Выбрать главу

«Много разных бумаг из домашнего архива сжег однажды мой отец, – с горечью призналась Наталья Андреевна, – «Твое дворянство может нам дорого стоить», – сказал он матери. – А ведь среди этих бумаг были, очевидно, и очень важные. Оксана Владимировна, моя мать, журналистка, работала в московской «Газете-копейке» и во многих других изданиях».

Рассказам таких людей – православного Владыки Серафима, в прошлом архиепископа Цюрихского, работника архива Лубянки Натальи Андреевны Анзимировой, а также жены репрессированного Льва Владимировича Анзимирова – Ренаты Иосифовны – нет цены, хотя в наших условиях, без бумажки с печатями, считается, что этого недостаточно. Но почему? Ведь это семейные показания, показания людей известных и уважаемых, берущих на себя ответственность за все сказанное и написанное ими, и, кстати, совпадающее с фактами, приведенными другими родственниками. При этом надо сказать, что ветвь Анзимировых не была знакома с новой семьей Ивана Александровича, с его второй женой Анной Алексеевной, с сыновьями Святославом и Гермогеном. И мне выпала большая радость и честь познакомить племянника Нины Владимировны Анзимировой, кандидата медицинских наук, Владислава Львовича Анзимирова и его мать, Ренату Иосифовну, с петербургскими родственниками – Ольгой и Ярославом.

В своем захлебывающемся рассказе о неожиданном счастье встреч с близкими и родными моего героя я как-то оставила в стороне американскую тетушку питерских Родионовых, Пиаму Тимофеевну, как уже известно, жену третьего сына Ивана Александровича – Святослава. Инженер по образованию и по практической работе, такой же эмигрант, как и многие его сородичи, Святослав Иванович на старости лет был принят в лоно церкви и служил дьяконом в Ново-Дивеевском монастыре, под Нью-Йорком, до самой смерти, то есть до 1984 года. Когда я позвонила Пиаме Тимофеевне, она уже знала обо мне из письма, отправленного мною из Цюриха с Элизабет, и любезно отвечала на все вопросы.

– Я позвоню вам еще, если позволите.

– Пожалуйста, пожалуйста, – так же выдержанно и вежливо продолжала разговор Пиама Тимофеевна, – только, если можно, звоните мне в другое время. А то сейчас у нас половина третьего ночи...

Какой стыд! Вместо того, чтобы отнять восемь часов разницы во времени, я прибавила их, и только дворянское воспитание не позволило американской собеседнице поставить меня на место.

И телефонный разговор, и пришедшее вскоре на мой адрес письмо были противоречивы.
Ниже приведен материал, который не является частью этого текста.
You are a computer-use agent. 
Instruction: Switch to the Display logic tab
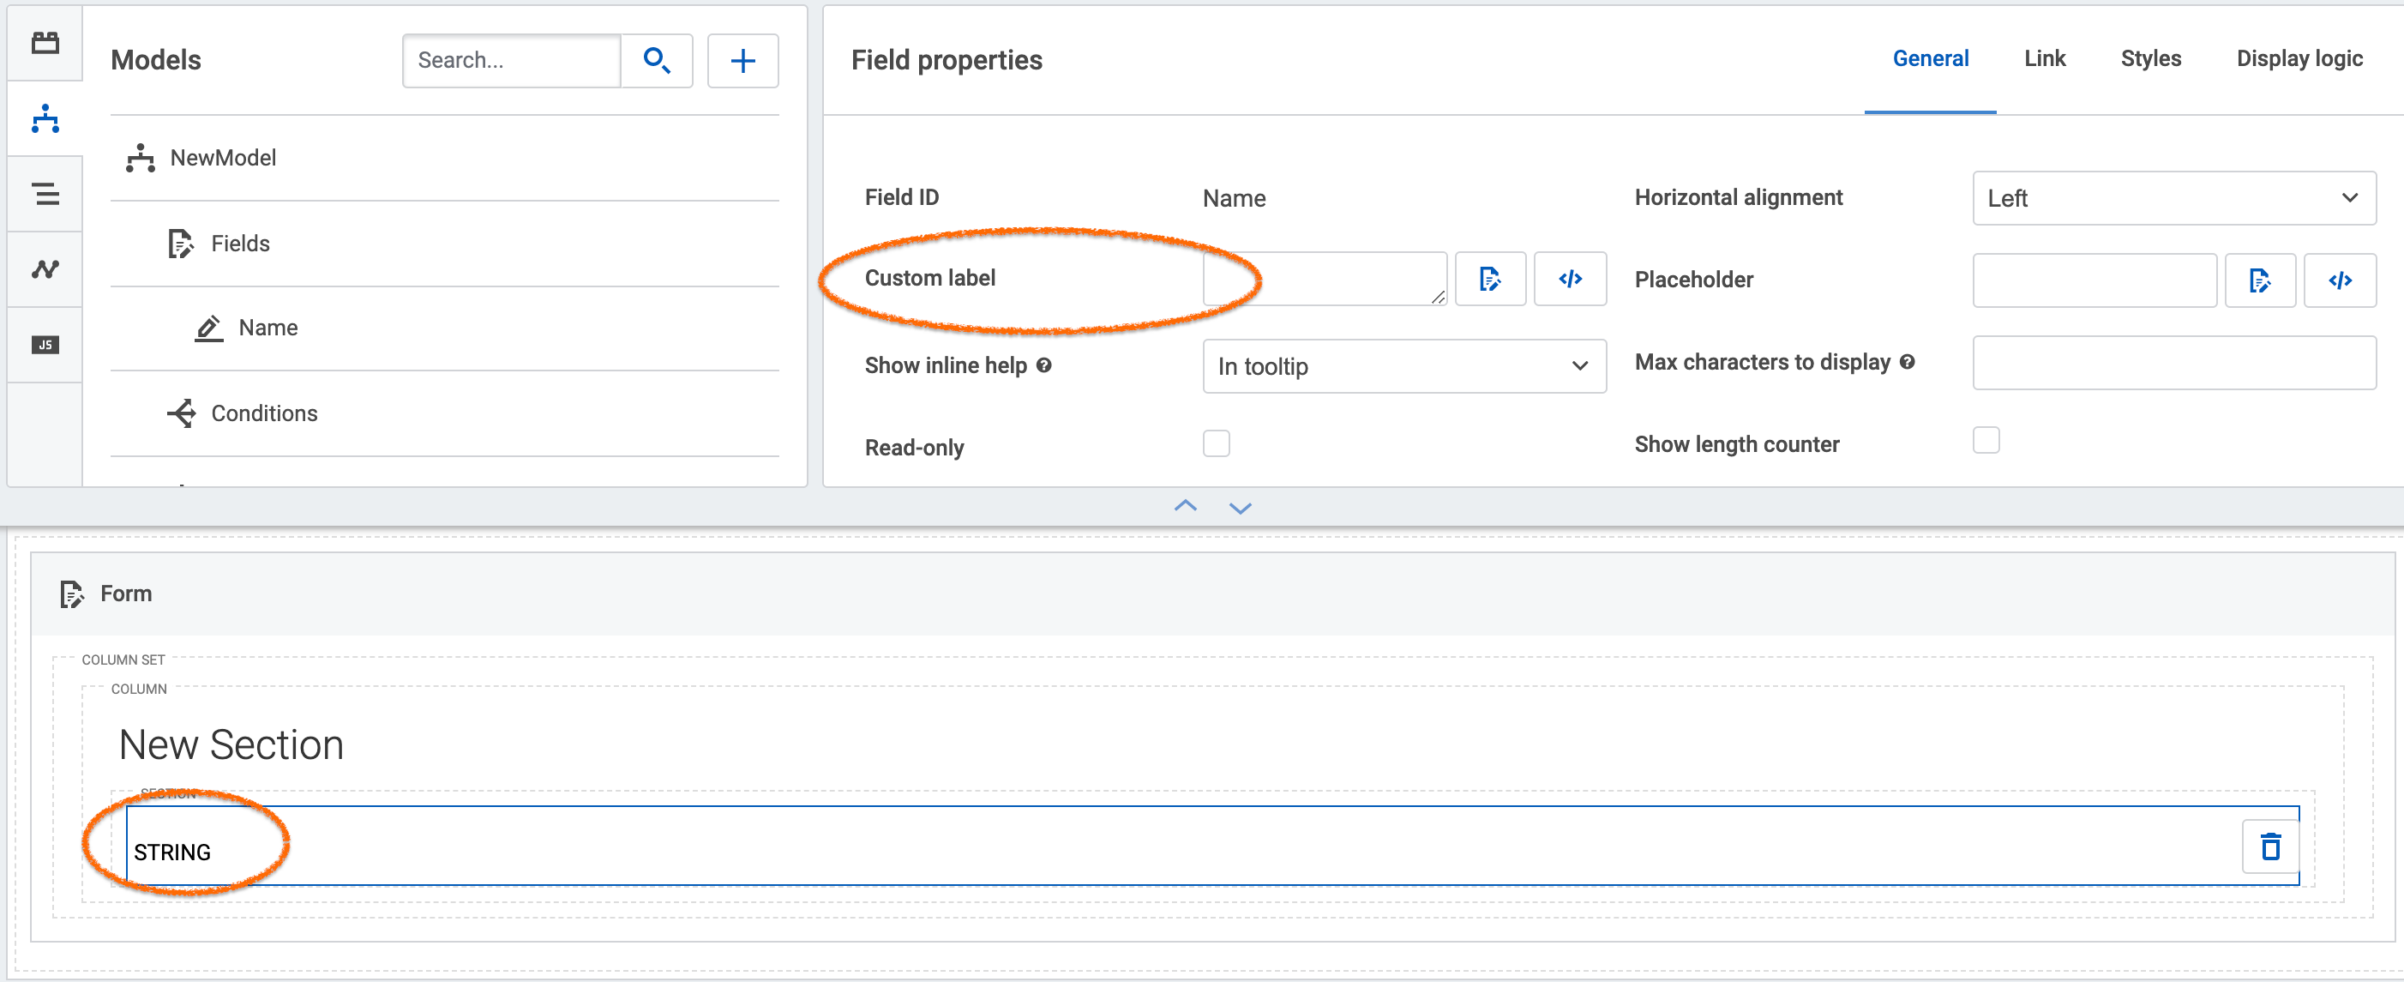point(2295,58)
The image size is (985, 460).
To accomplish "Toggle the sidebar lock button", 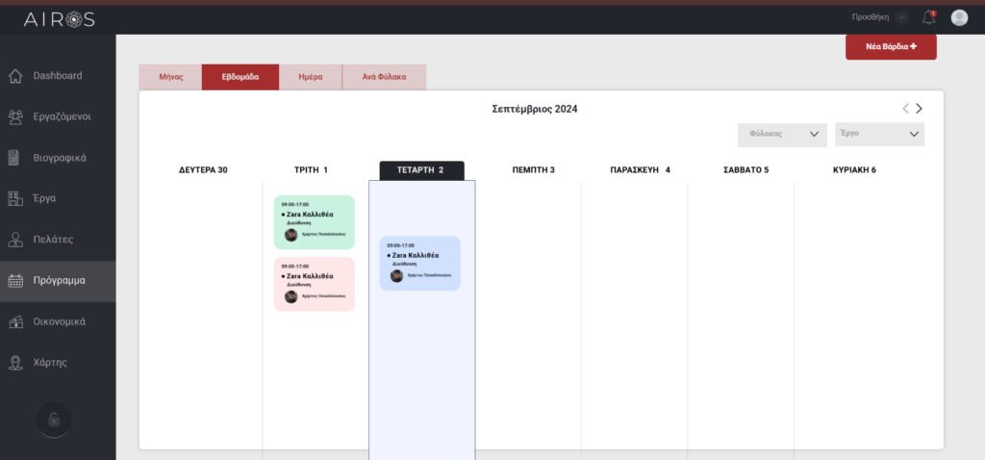I will (x=54, y=420).
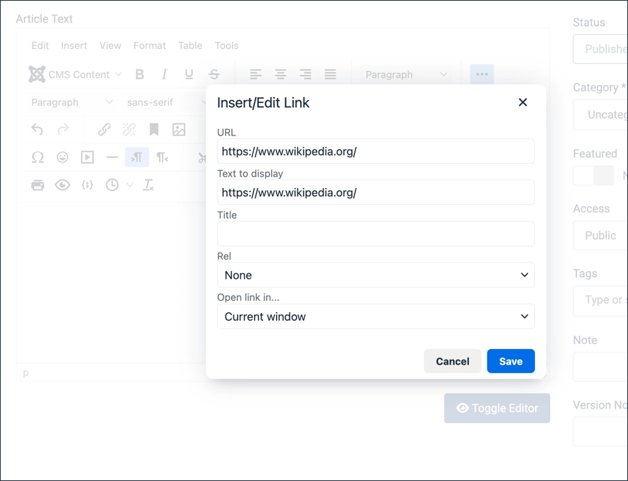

С одной стороны, Пиама Тимофеевна говорила, что свекор не отрекался от «Тихого Дона», но, с другой, заметила, что Ивана Александровича она узнала уже в пору его старости и болезней, и его трудная жизнь сказалась на характере: он стал молчаливым и угрюмым, одним словом, очень сложным человеком. Помнила, что часто в сердцах произносил имя своего приятеля, которому в гражданскю войну передал чемодан с рукописями, но тот его потерял.

И вот однажды, в очередном разговоре Пиама Тимофеевна сказала мне: «Я нашла письмо мужа с подробной биографией Ивана Александровича. Передаю с оказией».

Письмо из рук в руки передал мне Игорь Леонидович Новосильцов, председатель знаменитого фонда «Сеятель», существующего на пожертвования американцев. Игорь Леонидович, которому в тот год (1995) исполнилось 90 лет, уже не в первый раз приезжал из Америки в Россию с семенами овощных культур и цветов и помогал россиянам восстанавливать сельское хозяйство. Об этом человеке-легенде, помнящем и знающем почти всех видных деятелей русской эмиграции за рубежом, разговор особый. Кое-что удалось узнать из передач Российского телевидения, которые, к сожалению, прекратились в 1996 году. Мне же Игорь Леонидович был интересен тем, что хорошо помнил Ивана Александровича Родионова. В гражданскую войну их семьи, Новосильцовых и Родионовых, жили вместе.